Netflix has entered the ad-supported streaming market, with Disney+ set to follow next month—the two biggest fish in the pond jumping into ad-stream. As the streaming industry’s heavyweights, the services will be warmly welcomed by advertisers eager to tap their content. Now the companies must use that clout to revolutionize streamed ads—because it’s not currently working.
In order to gauge the effect of Netflix entering ad-supported streaming, The Harris Poll conducted a survey testing Americans’ attitudes on the issue. Their clear message: Streaming-service ads are boring, repetitive and unpersuasive.
Netflix and Disney+ are well-positioned to help fix that. They aren’t the first streaming services to deploy ads, but they will change the market. “It’s going to be the most new inventory for TV content ever introduced at one time,” Ashwin Navin, CEO of Samba TV, a television and streaming viewing measurement firm, told Variety in October. “These companies collectively represent a massive amount of premium video that until now has been off the market [for advertisers]. It’s a watershed moment.”

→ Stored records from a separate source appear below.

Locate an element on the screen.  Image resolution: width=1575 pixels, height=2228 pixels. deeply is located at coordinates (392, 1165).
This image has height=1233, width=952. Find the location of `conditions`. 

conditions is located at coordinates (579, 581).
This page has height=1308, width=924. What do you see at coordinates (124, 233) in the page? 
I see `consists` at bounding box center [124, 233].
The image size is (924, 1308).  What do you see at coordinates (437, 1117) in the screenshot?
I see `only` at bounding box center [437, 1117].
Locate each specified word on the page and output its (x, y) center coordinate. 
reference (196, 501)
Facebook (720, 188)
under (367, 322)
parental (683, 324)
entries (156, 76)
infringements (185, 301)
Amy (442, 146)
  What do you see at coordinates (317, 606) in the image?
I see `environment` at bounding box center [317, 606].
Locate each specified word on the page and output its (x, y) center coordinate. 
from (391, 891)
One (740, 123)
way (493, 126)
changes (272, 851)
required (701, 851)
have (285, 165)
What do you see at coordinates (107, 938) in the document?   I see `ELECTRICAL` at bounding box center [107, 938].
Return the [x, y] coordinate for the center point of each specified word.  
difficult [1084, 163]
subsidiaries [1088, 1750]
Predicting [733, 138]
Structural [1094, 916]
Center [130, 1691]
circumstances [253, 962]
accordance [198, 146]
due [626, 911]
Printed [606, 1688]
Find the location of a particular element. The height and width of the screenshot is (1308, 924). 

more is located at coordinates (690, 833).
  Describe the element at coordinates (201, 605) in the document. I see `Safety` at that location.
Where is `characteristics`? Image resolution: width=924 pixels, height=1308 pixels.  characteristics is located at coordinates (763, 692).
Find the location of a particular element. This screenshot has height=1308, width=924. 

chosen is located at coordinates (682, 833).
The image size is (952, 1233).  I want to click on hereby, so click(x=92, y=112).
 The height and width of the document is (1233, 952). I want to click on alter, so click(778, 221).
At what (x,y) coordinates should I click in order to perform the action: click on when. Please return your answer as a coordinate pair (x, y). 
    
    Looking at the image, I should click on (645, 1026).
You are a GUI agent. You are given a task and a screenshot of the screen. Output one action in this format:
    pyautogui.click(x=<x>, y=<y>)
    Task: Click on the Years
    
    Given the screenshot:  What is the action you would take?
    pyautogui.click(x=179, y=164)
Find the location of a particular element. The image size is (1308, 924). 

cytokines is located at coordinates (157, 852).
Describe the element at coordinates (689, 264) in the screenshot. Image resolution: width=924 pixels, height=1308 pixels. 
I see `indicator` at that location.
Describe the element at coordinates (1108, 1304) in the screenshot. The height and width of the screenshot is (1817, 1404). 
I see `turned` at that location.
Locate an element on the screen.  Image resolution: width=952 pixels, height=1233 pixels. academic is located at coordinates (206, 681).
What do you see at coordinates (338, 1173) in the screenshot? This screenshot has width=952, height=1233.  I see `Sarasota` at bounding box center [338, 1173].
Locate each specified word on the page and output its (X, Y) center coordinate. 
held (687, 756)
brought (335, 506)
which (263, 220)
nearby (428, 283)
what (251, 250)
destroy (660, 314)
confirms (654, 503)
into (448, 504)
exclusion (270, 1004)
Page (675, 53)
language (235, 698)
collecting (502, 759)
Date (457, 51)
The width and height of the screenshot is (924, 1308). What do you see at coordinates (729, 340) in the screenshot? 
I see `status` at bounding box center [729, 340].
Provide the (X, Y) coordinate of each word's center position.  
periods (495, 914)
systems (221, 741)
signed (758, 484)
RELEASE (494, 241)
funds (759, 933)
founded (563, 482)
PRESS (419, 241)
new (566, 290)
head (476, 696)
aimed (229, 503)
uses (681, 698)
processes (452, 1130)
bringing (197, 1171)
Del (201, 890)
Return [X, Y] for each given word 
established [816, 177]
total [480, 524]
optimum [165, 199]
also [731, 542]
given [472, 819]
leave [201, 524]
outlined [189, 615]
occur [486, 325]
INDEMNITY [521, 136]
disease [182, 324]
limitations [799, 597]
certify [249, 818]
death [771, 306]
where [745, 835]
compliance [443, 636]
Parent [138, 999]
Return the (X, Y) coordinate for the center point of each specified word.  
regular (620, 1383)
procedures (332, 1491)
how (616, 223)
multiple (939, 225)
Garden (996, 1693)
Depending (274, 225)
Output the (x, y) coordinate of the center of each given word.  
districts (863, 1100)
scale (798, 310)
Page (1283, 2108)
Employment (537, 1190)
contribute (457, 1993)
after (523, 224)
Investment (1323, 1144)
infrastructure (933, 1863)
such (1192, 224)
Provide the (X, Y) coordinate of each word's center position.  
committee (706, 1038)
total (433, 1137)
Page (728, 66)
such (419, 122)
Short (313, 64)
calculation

It came on Nov. 3, when Netflix debuted “Basic With Ads,” a $6.99-per-month plan that gives access to the bulk of the streaming giant’s library (it doesn’t have the right to stream a small portion of its content with ads) with four to five minutes of advertising per hour. On Dec. 8, Disney+ Basic goes live, letting you get your MCU fix for an ad-supported $7.99 per month (the ad-free version, which currently costs that amount, will become Disney+ Premium and cost $10.99 per month).